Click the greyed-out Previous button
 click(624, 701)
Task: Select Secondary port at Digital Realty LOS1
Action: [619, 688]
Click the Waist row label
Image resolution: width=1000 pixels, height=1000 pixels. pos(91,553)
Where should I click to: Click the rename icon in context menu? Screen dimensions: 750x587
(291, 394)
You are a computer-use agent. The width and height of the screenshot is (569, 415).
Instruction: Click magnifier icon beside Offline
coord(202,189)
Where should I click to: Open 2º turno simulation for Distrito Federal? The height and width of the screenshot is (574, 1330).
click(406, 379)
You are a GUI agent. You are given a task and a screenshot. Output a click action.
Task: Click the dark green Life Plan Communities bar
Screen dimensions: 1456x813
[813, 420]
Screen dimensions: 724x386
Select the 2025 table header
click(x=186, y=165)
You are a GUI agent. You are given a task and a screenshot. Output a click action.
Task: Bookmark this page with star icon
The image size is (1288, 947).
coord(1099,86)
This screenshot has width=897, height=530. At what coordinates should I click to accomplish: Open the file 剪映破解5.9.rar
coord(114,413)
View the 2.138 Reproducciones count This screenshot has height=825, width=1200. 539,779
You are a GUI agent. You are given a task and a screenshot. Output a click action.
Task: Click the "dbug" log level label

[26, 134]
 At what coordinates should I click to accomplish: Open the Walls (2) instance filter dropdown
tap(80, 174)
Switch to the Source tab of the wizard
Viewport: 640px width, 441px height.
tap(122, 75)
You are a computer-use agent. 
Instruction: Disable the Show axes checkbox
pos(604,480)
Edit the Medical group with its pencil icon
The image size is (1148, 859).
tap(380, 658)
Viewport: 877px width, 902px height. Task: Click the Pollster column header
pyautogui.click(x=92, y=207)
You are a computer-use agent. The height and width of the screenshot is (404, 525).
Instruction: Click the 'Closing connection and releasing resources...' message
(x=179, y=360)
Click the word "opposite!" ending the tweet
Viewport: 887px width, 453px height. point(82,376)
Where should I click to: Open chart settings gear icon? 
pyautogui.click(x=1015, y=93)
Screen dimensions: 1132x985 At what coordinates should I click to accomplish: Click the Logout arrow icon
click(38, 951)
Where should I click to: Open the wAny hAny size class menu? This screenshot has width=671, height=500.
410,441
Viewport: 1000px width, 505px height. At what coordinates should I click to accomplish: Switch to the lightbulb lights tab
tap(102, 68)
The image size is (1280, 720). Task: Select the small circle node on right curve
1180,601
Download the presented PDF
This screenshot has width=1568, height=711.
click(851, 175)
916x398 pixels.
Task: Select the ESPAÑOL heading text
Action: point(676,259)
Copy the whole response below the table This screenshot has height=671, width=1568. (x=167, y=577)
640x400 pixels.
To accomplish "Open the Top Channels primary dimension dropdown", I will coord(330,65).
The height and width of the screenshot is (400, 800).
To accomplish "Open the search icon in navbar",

______

All that is needed is the opening run of the data, given again exactly: please include every line from the first through the line with "Task: Bookmark this page with star icon", both ends kept.

EXERCISE RESULT:
Click the greyed-out Previous button
 click(624, 701)
Task: Select Secondary port at Digital Realty LOS1
Action: [619, 688]
Click the Waist row label
Image resolution: width=1000 pixels, height=1000 pixels. pos(91,553)
Where should I click to: Click the rename icon in context menu? Screen dimensions: 750x587
(291, 394)
You are a computer-use agent. The width and height of the screenshot is (569, 415).
Instruction: Click magnifier icon beside Offline
coord(202,189)
Where should I click to: Open 2º turno simulation for Distrito Federal? The height and width of the screenshot is (574, 1330).
click(406, 379)
You are a GUI agent. You are given a task and a screenshot. Output a click action.
Task: Click the dark green Life Plan Communities bar
Screen dimensions: 1456x813
[813, 420]
Screen dimensions: 724x386
Select the 2025 table header
click(x=186, y=165)
You are a GUI agent. You are given a task and a screenshot. Output a click action.
Task: Bookmark this page with star icon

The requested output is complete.